J'ai passé les trois dernières années au musée à diriger un projet d'histoire orale intitulé « Leur histoire », qui explore la vie des anciens combattants canadiens et de leurs proches après la guerre et le service militaire. Ce n'est pas l'histoire de la guerre, mais l'histoire des effets postérieurs à la guerre et au service militaire. Nous voulions mieux comprendre comment le service façonne la vie des anciens combattants et de leurs proches après le retour à la vie civile.
À cette fin, j'ai interviewé plus de 200 anciens combattants et leurs proches, allant d'un ancien combattant de 104 ans de la Seconde Guerre mondiale à d'autres beaucoup plus jeunes ayant combattu en Afghanistan et en Irak et à d'autres encore ayant servi en temps de paix. Ces entrevues, qui ont totalisé des centaines d'heures, ont été menées par téléphone et par Zoom, mais surtout en personne, dans des cuisines et des salons partout au pays. Elles nous révèlent que, pour de nombreux anciens combattants, la guerre se poursuit longtemps après que le reste d'entre nous a cessé de s'y intéresser. Elles nous révèlent que le service militaire a des répercussions profondes, intimes et très variées qui continuent de se faire sentir pendant des décennies et parfois même des générations.

_Exercice 1_. Selon le texte sur le projet d'histoire orale « Leur histoire », par quels moyens les entrevues ont-elles été menées ? Donnez-les tous.
_Exercice 2_. Poursuivez le texte sur le projet d'histoire orale « Leur histoire » après sa dernière phrase.

_Jeu de données_.
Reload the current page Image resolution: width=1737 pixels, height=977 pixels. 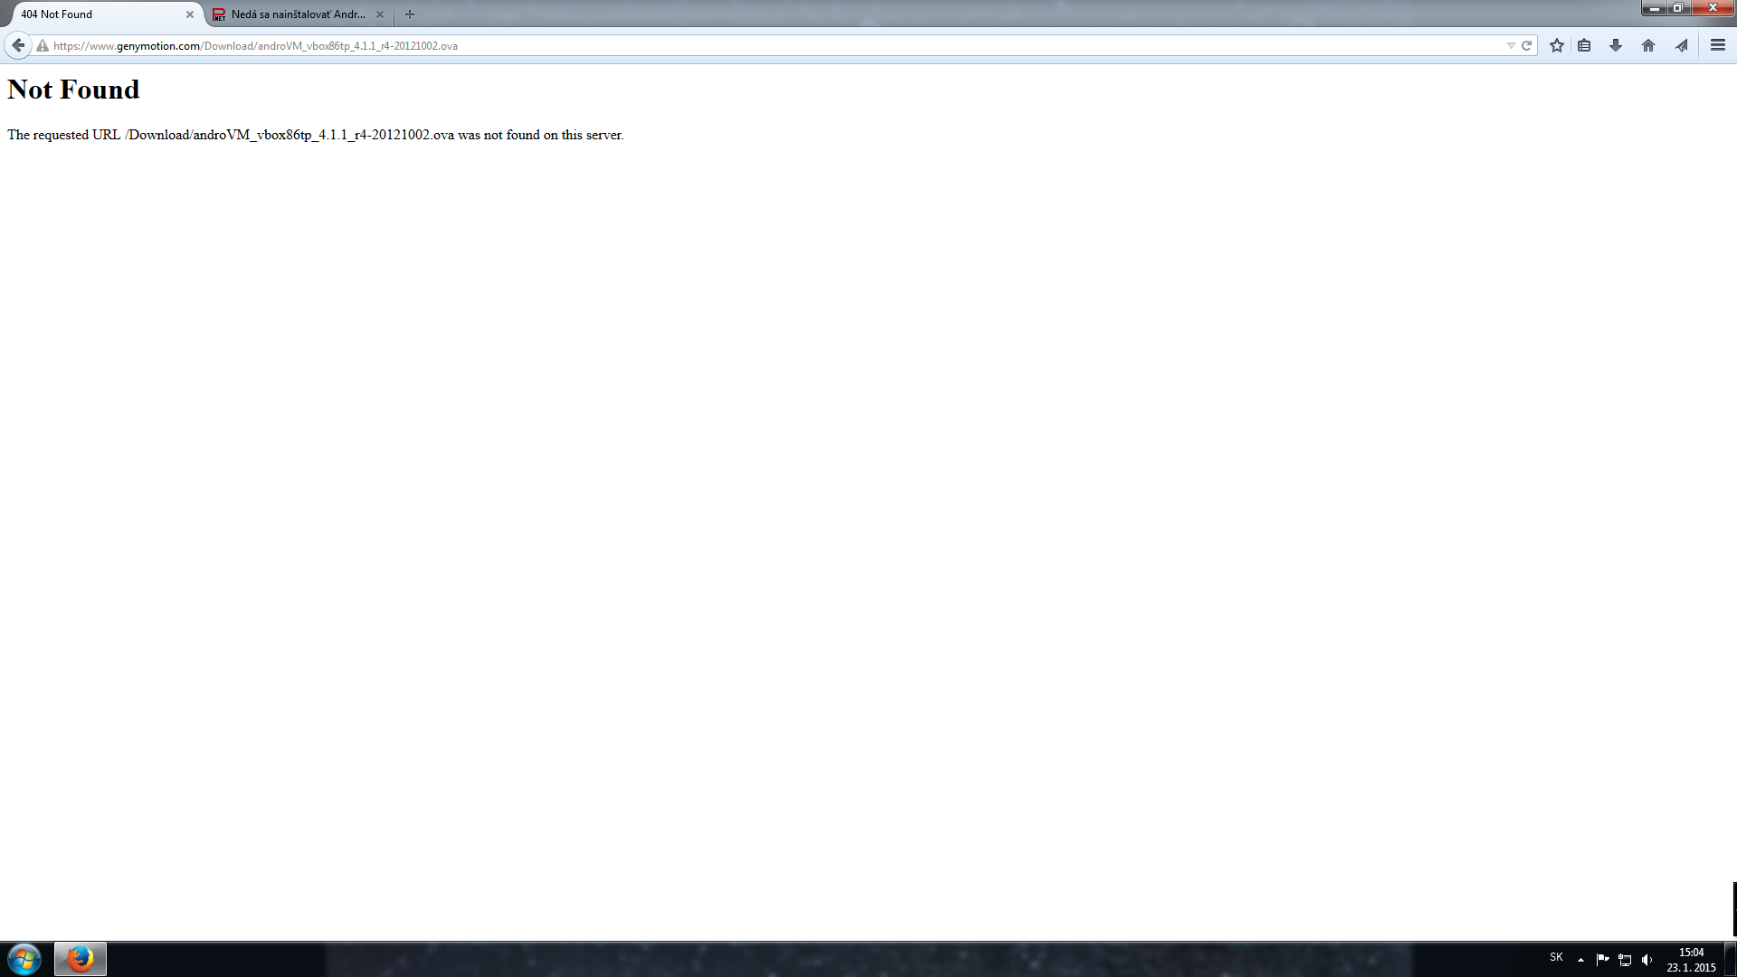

_Réponse 1_.
- Par téléphone
- Par Zoom
- En personne (surtout), dans des cuisines et des salons partout au pays

_Réponse 2_.
Je peux vous parler un peu aujourd'hui de ce que j'ai appris au cours de cette recherche, mais je vous encourage tous à consulter l'exposition en ligne « Leur histoire ». On y trouve 50 extraits de ces entrevues, mais aussi, par l'entremise du Centre de recherche sur l'histoire militaire du musée, la transcription des 200 entrevues. Il s'agit d'une ressource incroyablement riche en information. Encore une fois, il y a des centaines d'heures d'entrevues. Nous espérons que cela sera utile aux membres du public, aux chercheurs, aux universitaires, aux étudiants et aux membres de la famille. L'exposition est également conçue précisément pour le genre de travail que vous entreprenez ici. J'espère que vous vous en servirez et que cela vous sera utile.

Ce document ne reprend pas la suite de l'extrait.